According to the St. Petersburg artist, Vera Donskay-Khilko, Putin’s two members, one red and the other green, overpower Barack’s single tool…shown in yellow if you really must know.
”Putin has two members, as a symbol of hyperpotency, a symbol of the gray cardinal,” the wall text next to the oil on canvas reads. (Someone needs to tell them the cold war is over, but I digress.)
Reports on the museum’s offerings range from the ‘absurd to the historical’ and include soviet-era condoms (‘size 2’ vis-à-vis any of the more suggestive names of US-based brands), paintings of orgies and mermaids with doubles sets of breasts, two-meter high phallus-shaped columns decorated in white swirls in keeping with Russia’s traditional Gzhel ceramics, and old pamphlets on ‘women’s illnesses.’
International pleasures include, “erotic woodcarvings from France, ritual phalluses from Timor-Leste and Cameroon and even three gold-plated ‘phallus talismans’ from 20th-century England.” There are the requisite blow-up dolls from the United States and an erotic sculpture from Argentina as well (depicting the modern-day fascination with school girls in pigtails sucking on lollipops).
Founder and curator Alexander Donskoi insists the museum is about more than sex.

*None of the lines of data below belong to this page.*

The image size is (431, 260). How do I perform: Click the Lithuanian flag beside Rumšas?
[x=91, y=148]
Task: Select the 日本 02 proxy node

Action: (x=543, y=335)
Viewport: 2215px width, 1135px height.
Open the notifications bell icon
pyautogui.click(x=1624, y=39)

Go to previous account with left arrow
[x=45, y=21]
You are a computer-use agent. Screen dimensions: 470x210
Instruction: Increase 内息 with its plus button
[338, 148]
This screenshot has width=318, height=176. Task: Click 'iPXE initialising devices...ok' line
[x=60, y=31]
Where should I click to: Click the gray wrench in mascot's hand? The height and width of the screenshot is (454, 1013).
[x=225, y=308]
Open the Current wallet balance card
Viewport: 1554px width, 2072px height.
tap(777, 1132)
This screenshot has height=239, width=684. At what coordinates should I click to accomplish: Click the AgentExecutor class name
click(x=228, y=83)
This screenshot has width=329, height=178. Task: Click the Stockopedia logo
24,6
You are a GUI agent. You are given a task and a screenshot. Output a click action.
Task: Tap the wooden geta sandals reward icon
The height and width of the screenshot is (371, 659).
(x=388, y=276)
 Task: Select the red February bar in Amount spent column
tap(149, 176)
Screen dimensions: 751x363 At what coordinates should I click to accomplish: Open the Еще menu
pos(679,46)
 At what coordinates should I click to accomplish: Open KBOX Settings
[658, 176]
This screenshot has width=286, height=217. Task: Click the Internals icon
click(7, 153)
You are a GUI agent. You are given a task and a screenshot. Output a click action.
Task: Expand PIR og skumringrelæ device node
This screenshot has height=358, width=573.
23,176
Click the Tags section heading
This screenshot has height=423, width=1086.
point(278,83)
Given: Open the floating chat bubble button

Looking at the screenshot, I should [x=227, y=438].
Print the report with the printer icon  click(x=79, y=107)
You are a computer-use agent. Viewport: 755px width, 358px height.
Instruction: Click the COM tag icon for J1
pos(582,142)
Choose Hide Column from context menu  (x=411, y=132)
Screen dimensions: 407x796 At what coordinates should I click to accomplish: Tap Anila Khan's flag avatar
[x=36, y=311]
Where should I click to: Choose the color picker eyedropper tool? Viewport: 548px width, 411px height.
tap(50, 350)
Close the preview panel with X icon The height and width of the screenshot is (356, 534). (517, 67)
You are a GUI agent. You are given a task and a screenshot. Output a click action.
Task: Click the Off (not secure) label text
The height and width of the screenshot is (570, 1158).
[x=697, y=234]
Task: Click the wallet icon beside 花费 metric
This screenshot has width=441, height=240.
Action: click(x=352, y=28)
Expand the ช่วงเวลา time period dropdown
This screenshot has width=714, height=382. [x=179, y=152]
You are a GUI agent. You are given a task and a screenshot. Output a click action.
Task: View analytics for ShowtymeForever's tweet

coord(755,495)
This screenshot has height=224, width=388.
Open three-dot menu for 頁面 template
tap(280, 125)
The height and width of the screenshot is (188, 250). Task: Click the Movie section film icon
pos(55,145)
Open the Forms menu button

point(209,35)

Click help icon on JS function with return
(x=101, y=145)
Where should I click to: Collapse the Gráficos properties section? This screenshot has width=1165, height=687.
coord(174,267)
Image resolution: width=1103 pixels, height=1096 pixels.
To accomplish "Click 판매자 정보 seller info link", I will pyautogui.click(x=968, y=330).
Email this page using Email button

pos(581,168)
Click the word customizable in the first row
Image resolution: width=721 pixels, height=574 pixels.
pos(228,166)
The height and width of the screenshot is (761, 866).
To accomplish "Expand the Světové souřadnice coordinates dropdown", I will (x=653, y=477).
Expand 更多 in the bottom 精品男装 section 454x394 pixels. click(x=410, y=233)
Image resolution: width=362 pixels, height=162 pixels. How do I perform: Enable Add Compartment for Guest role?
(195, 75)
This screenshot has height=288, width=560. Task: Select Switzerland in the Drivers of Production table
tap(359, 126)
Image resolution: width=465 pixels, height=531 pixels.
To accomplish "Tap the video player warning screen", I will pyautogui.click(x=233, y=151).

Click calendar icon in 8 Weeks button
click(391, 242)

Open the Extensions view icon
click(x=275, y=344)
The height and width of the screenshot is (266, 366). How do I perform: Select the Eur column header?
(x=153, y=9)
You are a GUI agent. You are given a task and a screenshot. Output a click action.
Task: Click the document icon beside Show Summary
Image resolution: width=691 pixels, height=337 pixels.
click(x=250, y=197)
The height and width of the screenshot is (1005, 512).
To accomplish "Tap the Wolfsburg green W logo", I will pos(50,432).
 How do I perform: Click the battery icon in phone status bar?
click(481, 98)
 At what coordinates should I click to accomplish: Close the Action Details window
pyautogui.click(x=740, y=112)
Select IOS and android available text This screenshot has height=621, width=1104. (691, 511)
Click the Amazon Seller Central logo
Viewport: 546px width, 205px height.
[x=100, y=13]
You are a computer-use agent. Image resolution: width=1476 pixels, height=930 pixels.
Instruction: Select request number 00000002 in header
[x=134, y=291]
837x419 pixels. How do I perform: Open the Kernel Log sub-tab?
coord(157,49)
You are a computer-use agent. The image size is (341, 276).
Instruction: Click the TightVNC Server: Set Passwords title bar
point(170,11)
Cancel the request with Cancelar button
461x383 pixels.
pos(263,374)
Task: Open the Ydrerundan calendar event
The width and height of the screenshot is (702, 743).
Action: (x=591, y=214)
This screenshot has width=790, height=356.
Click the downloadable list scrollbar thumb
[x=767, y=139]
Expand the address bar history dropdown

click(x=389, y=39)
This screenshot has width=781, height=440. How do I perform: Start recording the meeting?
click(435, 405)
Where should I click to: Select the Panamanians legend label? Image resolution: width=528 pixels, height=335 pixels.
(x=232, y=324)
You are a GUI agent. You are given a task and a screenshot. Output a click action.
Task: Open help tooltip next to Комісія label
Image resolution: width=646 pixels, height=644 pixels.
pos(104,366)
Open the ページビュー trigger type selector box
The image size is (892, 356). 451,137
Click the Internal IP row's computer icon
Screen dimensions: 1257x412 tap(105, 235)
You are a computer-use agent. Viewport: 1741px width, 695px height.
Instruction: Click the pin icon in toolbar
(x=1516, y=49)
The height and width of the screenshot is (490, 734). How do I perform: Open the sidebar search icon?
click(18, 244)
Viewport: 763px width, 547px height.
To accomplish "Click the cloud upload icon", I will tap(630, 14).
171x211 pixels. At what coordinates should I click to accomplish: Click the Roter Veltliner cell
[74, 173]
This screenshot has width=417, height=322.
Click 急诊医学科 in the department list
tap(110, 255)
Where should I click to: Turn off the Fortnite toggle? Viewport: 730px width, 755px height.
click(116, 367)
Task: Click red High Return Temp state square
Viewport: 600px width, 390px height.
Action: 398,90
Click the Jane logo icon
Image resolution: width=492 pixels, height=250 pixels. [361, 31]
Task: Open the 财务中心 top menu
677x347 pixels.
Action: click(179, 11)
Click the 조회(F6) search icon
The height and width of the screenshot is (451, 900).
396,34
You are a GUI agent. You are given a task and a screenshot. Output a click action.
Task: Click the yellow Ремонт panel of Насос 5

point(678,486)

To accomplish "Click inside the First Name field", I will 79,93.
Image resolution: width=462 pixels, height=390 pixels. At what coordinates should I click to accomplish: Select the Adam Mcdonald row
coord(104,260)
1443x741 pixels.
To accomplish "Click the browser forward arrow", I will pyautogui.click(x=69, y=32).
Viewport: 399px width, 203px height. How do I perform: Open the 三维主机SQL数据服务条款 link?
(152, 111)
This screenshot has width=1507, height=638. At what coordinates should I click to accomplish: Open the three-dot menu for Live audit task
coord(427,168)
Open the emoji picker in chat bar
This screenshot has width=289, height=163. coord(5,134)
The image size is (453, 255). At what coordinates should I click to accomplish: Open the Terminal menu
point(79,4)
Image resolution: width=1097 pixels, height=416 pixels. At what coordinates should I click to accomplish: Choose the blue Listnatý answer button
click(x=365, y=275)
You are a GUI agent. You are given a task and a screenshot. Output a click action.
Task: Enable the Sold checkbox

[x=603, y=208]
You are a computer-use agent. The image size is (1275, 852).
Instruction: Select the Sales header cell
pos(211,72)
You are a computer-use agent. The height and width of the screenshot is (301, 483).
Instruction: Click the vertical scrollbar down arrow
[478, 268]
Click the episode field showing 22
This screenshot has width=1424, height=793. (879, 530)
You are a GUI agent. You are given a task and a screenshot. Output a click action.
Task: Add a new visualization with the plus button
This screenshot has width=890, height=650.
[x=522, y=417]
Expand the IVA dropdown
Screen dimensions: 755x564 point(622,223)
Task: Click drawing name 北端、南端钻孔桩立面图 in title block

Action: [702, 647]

At stake are the restrictions on freedom – and some might suggest corruption – placed there by a political system emerging from the ashes of the former Soviet Union with a marriage to the traditional Russian Orthodox Church, an organization that has been gaining more power in the years since Putin entered office.
”It’s a project about freedom,” Donskoi is reported as saying in an interview with The Guardian, UK. ”I think the clampdown on freedom in Russia is also the result of the fact that the nation is steadily moving away from secular government and that Russian Orthodoxy has filled the empty space left by communist ideology.”
Despite or because of the risk that the museum could be shut down (speculations only), or because sex museums by their nature court provocations and controversy, Moscow’s version of the G-Spot is not lacking visitors, reports the Guardian. “The museum continues to grow in popularity,” and those visitors are doing more than gawking. “Many headed straight for the shop which, Donskoi says, is the largest sex shop in Russia.”
After all, how else can her citizens work out their kinks and fears of ‘sexy tax police and prosecutor uniforms’ than by buying themselves some dress-up paraphernalia?
Says Donskoi: “It’s a bit of a fetish, because everyone is scared of them most.”